### What is required
With the pictures left out, restate exactly the part below that opens with the line containing "Task: Choose Generate Signed Bundle / APK" and closes with the line containing "Expand the Organize dropdown menu".

### Supplied entries
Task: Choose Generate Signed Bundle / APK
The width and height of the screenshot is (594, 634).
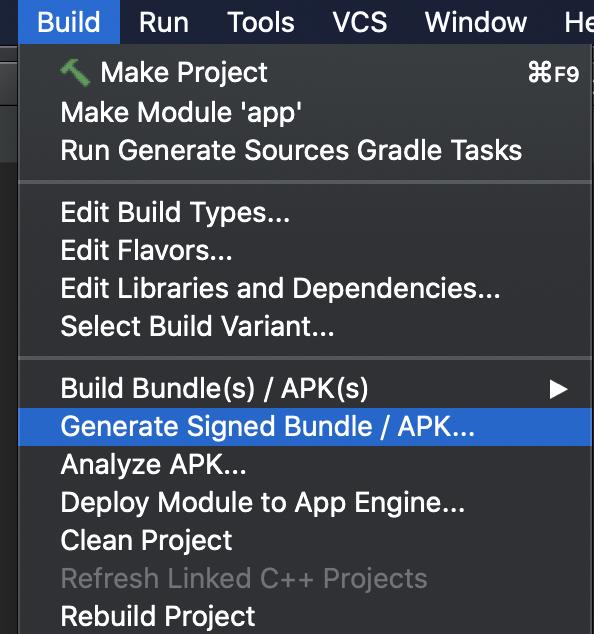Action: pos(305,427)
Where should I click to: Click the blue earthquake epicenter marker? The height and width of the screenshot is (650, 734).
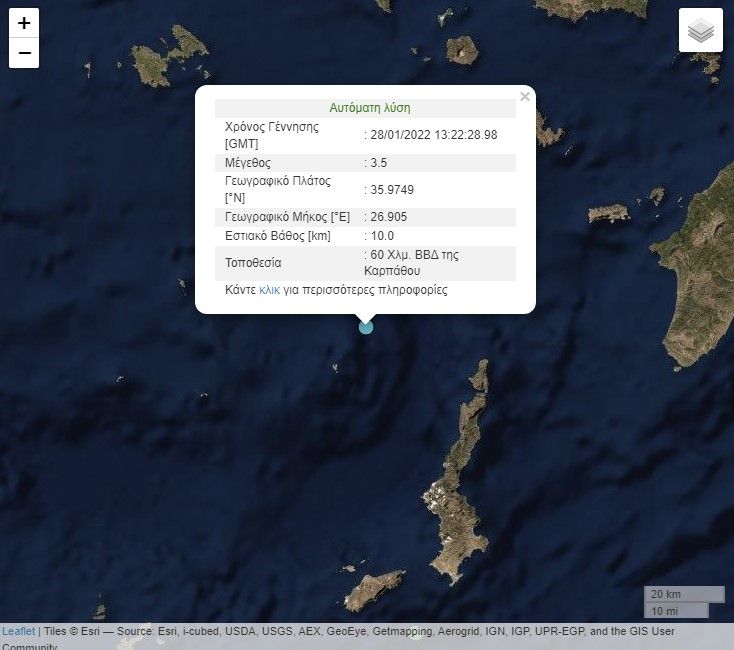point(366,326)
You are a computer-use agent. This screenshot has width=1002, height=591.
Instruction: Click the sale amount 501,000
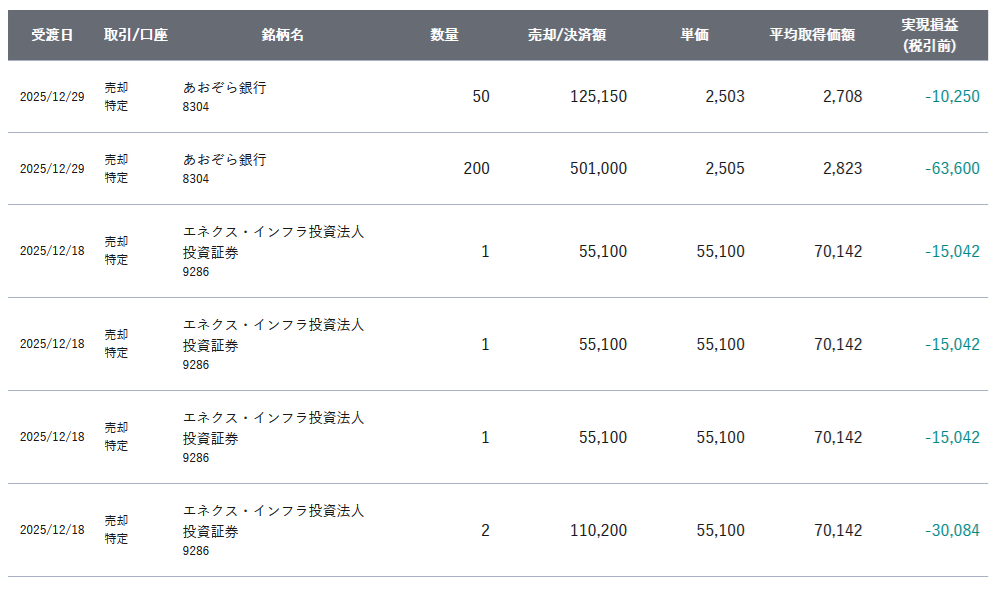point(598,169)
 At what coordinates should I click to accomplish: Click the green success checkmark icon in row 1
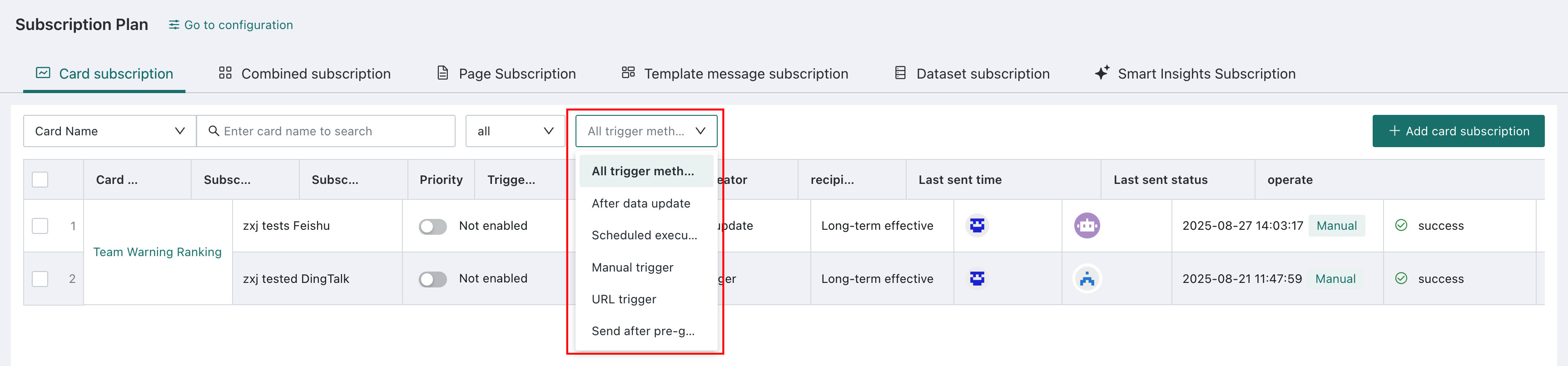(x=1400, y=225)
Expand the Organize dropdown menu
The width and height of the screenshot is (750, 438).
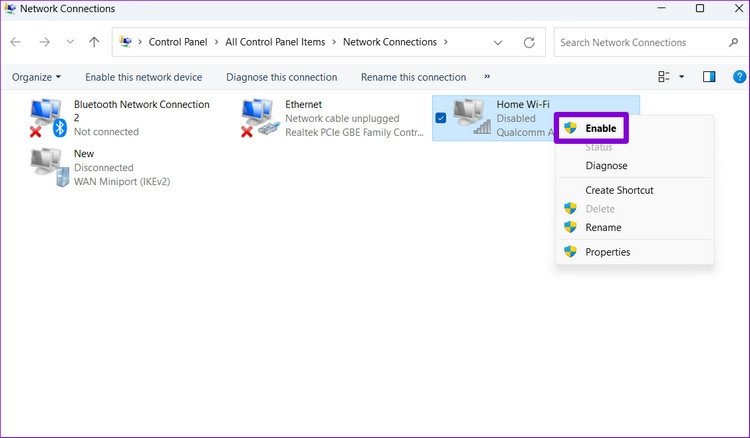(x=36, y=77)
--
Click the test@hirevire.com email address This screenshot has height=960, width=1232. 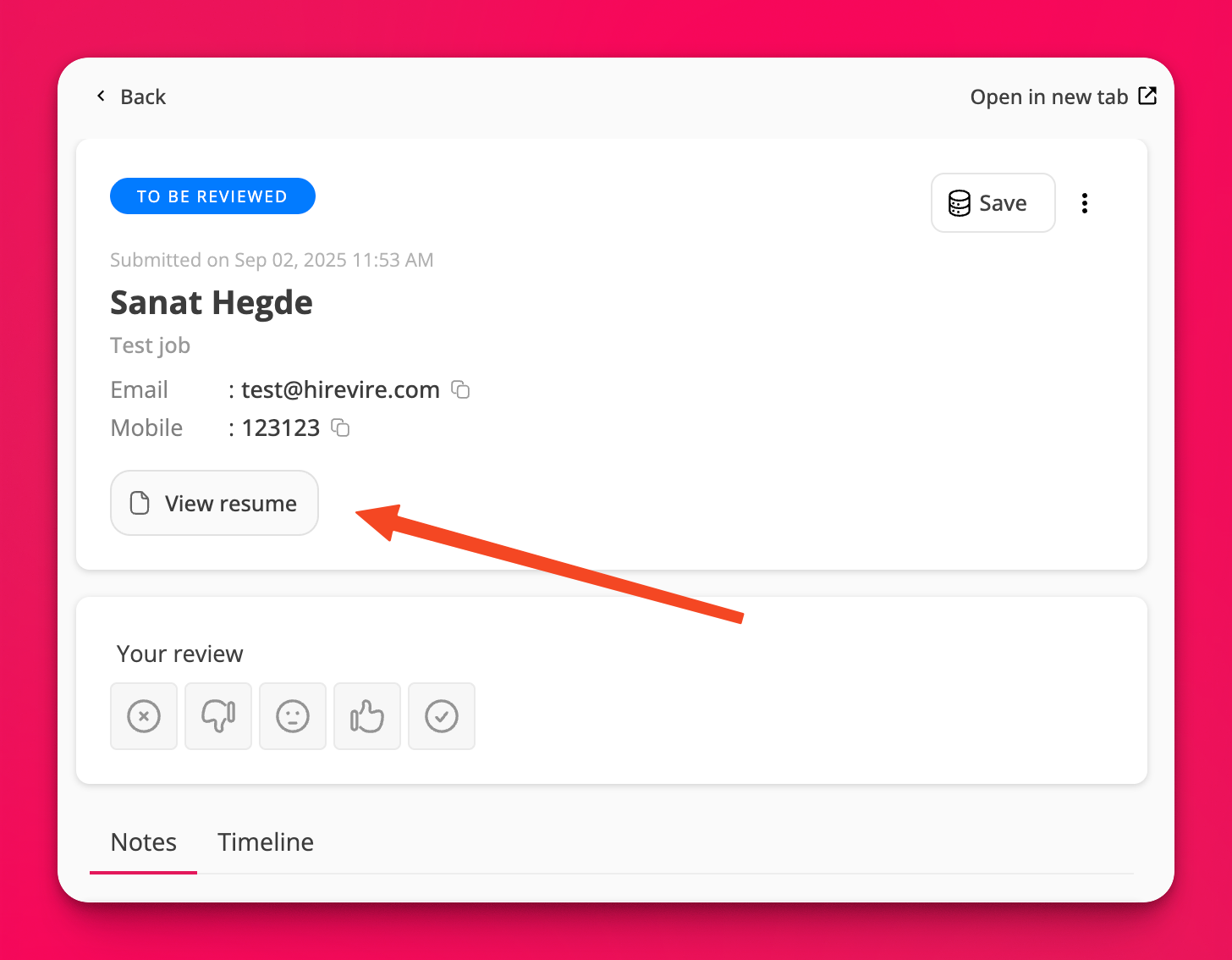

### Written solution
Task: Choose Generate Signed Bundle / APK
The width and height of the screenshot is (594, 634).
Action: pos(305,427)
Where should I click to: Click the blue earthquake epicenter marker? The height and width of the screenshot is (650, 734).
point(366,326)
You are a computer-use agent. This screenshot has width=1002, height=591.
Instruction: Click the sale amount 501,000
point(598,169)
 At what coordinates should I click to accomplish: Click the green success checkmark icon in row 1
(x=1400, y=225)
Expand the Organize dropdown menu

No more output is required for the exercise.